Objectives/Learning Outcomes/Capability Development

Course Learning Outcomes

Upon successful completion of this course, you will be able to:


• Understand the historical development of environmental economics and why economics undervalues the environment.
• Recognise the role of economic activity in environmental damage.
• Understand the nature and scope of contemporary environmental debates.
• Understand how economic concepts and ideologies are used to enable or justify environmental damage.
• Understand how economics may hold many of the answers necessary to redress serious environmental damage.
• Be able to engage with economic arguments on environmental issues.
• Recognise the local and global economic response to environmental damage, including from governments, industry, individuals and non-government organisations.
 


Program Learning Outcomes

In this course you will develop the following program learning outcomes:

• Apply a body of theoretical and practical knowledge of principles and practices in natural resource management, sustainability, globalisation and environmental management to professional practice or further study;

• Critically analyse, synthesise and reflect on knowledge related to the social implications of environmental concerns and challenges both in Australia and globally;

• Apply logical, critical and creative thinking to effectively solve a range of problems associated with environmental monitoring and management and associated policies and practices;

• Assist in the identification of needs and the design, planning, resourcing and development of projects in environmental and social sustainability.
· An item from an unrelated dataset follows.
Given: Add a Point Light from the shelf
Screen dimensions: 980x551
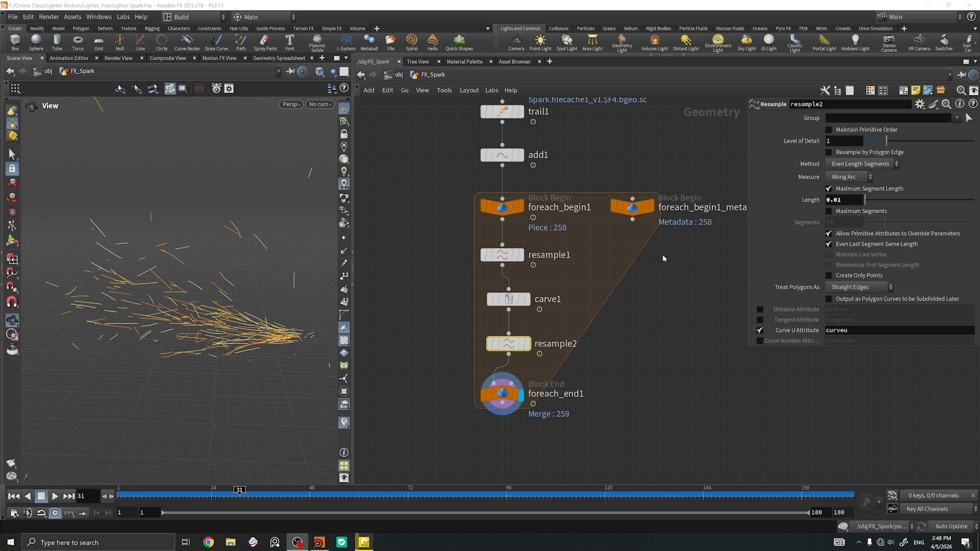Looking at the screenshot, I should point(540,42).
Overview of Learning Activities

You will attend a 1.5 hour lecture and 1.5 hour tutorial each week. Tutorials are based on a set of course readings. Tutorials are student-led and designed to encourage deeper engagement with the concepts covered in lectures, to practice presentation skills and critical engagement with economic and environmental issues.

.


Overview of Learning Resources

RMIT will provide you with resources and tools for learning in this course through our online systems.

Student resources including weekly readings, lecture notes, assessment criteria, and an electronic copy of the course guide will be available on-line throughout the semester.


Overview of Assessment

 

You will be assessed on how well you meet the course and program learning outcomes.

Assessment may include short discussion papers, presentations, and an essay at the end of semester.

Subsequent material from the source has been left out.